Gentoo Websites Logo
Go to: Gentoo Home Documentation Forums Lists Bugs Planet Store Wiki Get Gentoo!

Bug 769653 (CVE-2021-21240)

Summary: <dev-python/httplib2-0.19.0: client REDoS via malicious header (CVE-2021-21240)
Product: Gentoo Security Reporter: John Helmert III <ajak>
Component: VulnerabilitiesAssignee: Gentoo Security <security>
Status: RESOLVED FIXED    
Severity: minor CC: mgorny, python
Priority: Normal    
Version: unspecified   
Hardware: All   
OS: Linux   
URL: https://github.com/httplib2/httplib2/security/advisories/GHSA-93xj-8mrv-444m
Whiteboard: B3 [noglsa]
Package list:
Runtime testing required: ---

Description John Helmert III archtester Gentoo Infrastructure gentoo-dev Security 2021-02-09 04:48:21 UTC 
CVE-2021-21240:

httplib2 is a comprehensive HTTP client library for Python. In httplib2 before version 0.19.0, a malicious server which responds with long series of "\xa0" characters in the "www-authenticate" header may cause Denial of Service (CPU burn while parsing header) of the httplib2 client accessing said server. This is fixed in version 0.19.0 which contains a new implementation of auth headers parsing using the pyparsing library.

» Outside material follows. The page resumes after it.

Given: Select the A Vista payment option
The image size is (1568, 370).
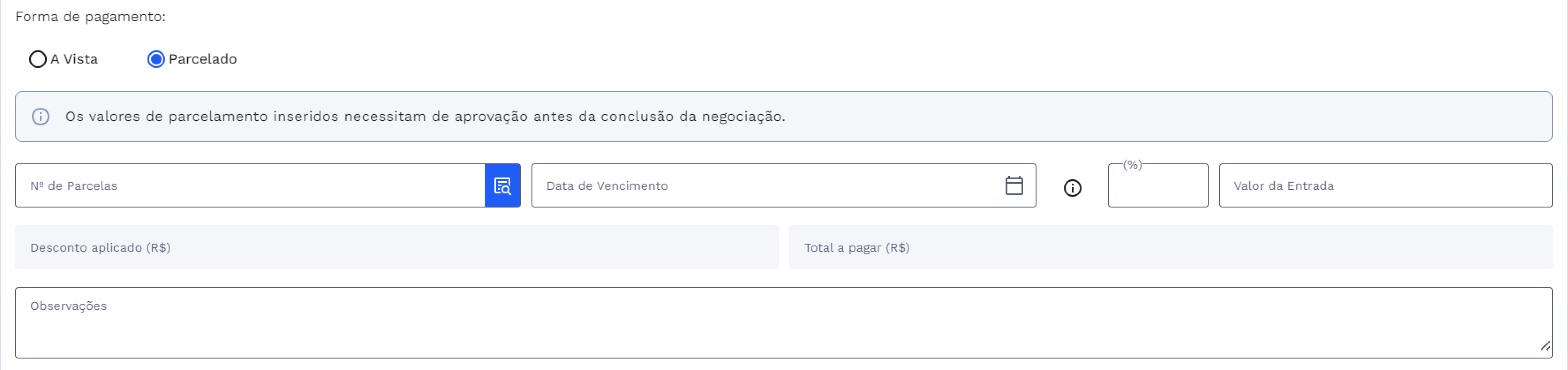Looking at the screenshot, I should click(38, 59).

PR: https://github.com/httplib2/httplib2/pull/182
Patch: https://github.com/httplib2/httplib2/commit/bd9ee252c8f099608019709e22c0d705e98d26bc

Released in 0.19.0, please bump.
Comment 1 NATTkA bot gentoo-dev 2021-02-09 09:16:50 UTC Comment hidden (obsolete)
Comment 2 Larry the Git Cow gentoo-dev 2021-02-09 09:20:20 UTC 
The bug has been referenced in the following commit(s):

https://gitweb.gentoo.org/repo/gentoo.git/commit/?id=01fa5e8e750b5d0baa16ff7f7bd27fcffc247713

commit 01fa5e8e750b5d0baa16ff7f7bd27fcffc247713
Author:     Michał Górny <mgorny@gentoo.org>
AuthorDate: 2021-02-09 09:13:19 +0000
Commit:     Michał Górny <mgorny@gentoo.org>
CommitDate: 2021-02-09 09:20:15 +0000

    dev-python/httplib2: Bump to 0.19.0
    
    Bug: https://bugs.gentoo.org/769653
    Signed-off-by: Michał Górny <mgorny@gentoo.org>

 dev-python/httplib2/Manifest               |  1 +
 dev-python/httplib2/httplib2-0.19.0.ebuild | 56 ++++++++++++++++++++++++++++++
 2 files changed, 57 insertions(+)
Comment 3 NATTkA bot gentoo-dev 2021-02-09 09:25:01 UTC 
All sanity-check issues have been resolved
Comment 4 Sam James archtester Gentoo Infrastructure gentoo-dev Security 2021-02-09 21:32:02 UTC 
amd64 arm arm64 hppa ppc ppc64 sparc x86 (ALLARCHES) done

all arches done
Comment 5 John Helmert III archtester Gentoo Infrastructure gentoo-dev Security 2021-02-10 00:51:49 UTC 
Please cleanup.
Comment 7 John Helmert III archtester Gentoo Infrastructure gentoo-dev Security 2021-07-25 01:10:52 UTC 
Very limited impact so no GLSA, all done!